We woke up in Burbank.
Why did my father ever drag us away from here?
This is what a roof looks like:
Notice there is nothing brown, no mosquitos, just tree, just leaves, just awesome.
I'd love to tell you what Punk did this morning, but my lips are sealed - legally, my lips are sealed, and so are his. I can say this much: it involves a mouse, it involves his favorite animated character since the age of three, and it was life changing. We were told that this has never happened before, he was the first, maybe the only, and it was an OMG three hours.
There are no pictures, except for this one when I got stuck trying to find my way out of the fabulous grounds:
We picked him up about 1:00 and headed down to Grauman's Chinese Theater and the Hollywood Walk of Fame - just because that's what tourists do in Hollywood. Punk found The Scarecrow, and Speilberg, Kooka loved Michael Jackson (me too -and my hands fit!) and Yoda slept.

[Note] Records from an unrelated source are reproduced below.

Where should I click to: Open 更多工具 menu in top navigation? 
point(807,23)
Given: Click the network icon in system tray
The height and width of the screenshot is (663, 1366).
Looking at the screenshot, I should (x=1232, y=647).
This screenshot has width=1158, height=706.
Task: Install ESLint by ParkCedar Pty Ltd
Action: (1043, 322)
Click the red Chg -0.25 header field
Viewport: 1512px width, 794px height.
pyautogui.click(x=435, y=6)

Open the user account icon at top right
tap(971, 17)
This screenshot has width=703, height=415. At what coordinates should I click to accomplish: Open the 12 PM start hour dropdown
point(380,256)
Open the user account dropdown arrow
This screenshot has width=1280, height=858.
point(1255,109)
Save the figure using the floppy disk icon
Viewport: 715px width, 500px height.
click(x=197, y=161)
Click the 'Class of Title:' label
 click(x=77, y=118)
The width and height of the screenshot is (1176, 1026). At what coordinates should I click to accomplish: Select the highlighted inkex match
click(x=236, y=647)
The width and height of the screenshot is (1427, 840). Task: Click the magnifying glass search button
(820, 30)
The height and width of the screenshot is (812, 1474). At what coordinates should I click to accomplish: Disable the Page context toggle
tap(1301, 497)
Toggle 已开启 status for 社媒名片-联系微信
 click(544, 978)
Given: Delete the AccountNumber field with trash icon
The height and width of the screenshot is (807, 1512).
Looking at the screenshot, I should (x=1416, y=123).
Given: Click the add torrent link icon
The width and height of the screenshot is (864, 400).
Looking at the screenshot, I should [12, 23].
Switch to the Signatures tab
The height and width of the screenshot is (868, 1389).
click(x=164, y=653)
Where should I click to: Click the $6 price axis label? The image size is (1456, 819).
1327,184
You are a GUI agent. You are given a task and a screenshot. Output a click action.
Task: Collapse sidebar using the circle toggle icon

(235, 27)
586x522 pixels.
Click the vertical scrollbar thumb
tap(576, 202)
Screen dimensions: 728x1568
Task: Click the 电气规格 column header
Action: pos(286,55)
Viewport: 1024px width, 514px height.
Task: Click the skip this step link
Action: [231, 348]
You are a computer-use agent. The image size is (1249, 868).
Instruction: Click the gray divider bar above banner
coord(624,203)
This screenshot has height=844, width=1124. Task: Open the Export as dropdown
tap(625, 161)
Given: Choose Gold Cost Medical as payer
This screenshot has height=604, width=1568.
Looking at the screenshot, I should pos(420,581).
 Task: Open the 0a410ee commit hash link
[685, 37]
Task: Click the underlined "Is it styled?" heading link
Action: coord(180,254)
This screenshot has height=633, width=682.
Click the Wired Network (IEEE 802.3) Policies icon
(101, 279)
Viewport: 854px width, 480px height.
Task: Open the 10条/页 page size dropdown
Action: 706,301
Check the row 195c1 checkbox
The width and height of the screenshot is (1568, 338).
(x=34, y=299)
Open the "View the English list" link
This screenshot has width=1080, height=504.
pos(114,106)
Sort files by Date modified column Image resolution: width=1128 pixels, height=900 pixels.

We only spent about 45 minutes downtown. As a whole, we are not too impressed random actors, but we do have a genuine level of respect for artists who can create a character that lasts for a century (Ray Bolger), create music that lasts for generations (M.J.), or films that transcend generations (Speilberg). So we paid our respects and headed north.
We were headed back to Uncle Brad, who was finally sprung from the hospital, back to cousins, back to Ventura, back to the only real thing I have left of my childhood.
When you only have that one person left, when everyone else who remembers the stories, the faces, the houses, the voices of the people you loved most, is gone there is a sense of urgency.
I need Punk and Kooka and Yoda to hear stories of their grandma, of their grandpa, of their mama. I need them to be with these cousins and realize that most of their crazy quirks are hereditary, and not a reflection of my stellar/flawed parenting. So Cal is where they were supposed to grow up, this is where they come from, this is who they are. They are the great grandchildren of the city mayor, the town jewelers, a watchmaker, and a lady of society. Their great-great grandpa was a barber with a hearty laugh and a sweet spot for goofy little kids. We ordered ice cream at the same Foster Freeze where grandma Terry got her first job. We collected shells where Grandma June and I used to walk hand in hand. we drove the same street where my dad won my mom in a radio contest (true story).
To them, Minnesota is home.
But this place is where it all began. It is all I know. It is what made their mother who she is for better or worse. It where I learned how to be a kid, and how to grow up, and how to cling to what's really important. I hope they are learning it too.
p.s. Still no real way to upload pictures, but when we find a way, I'll drop a bunch here.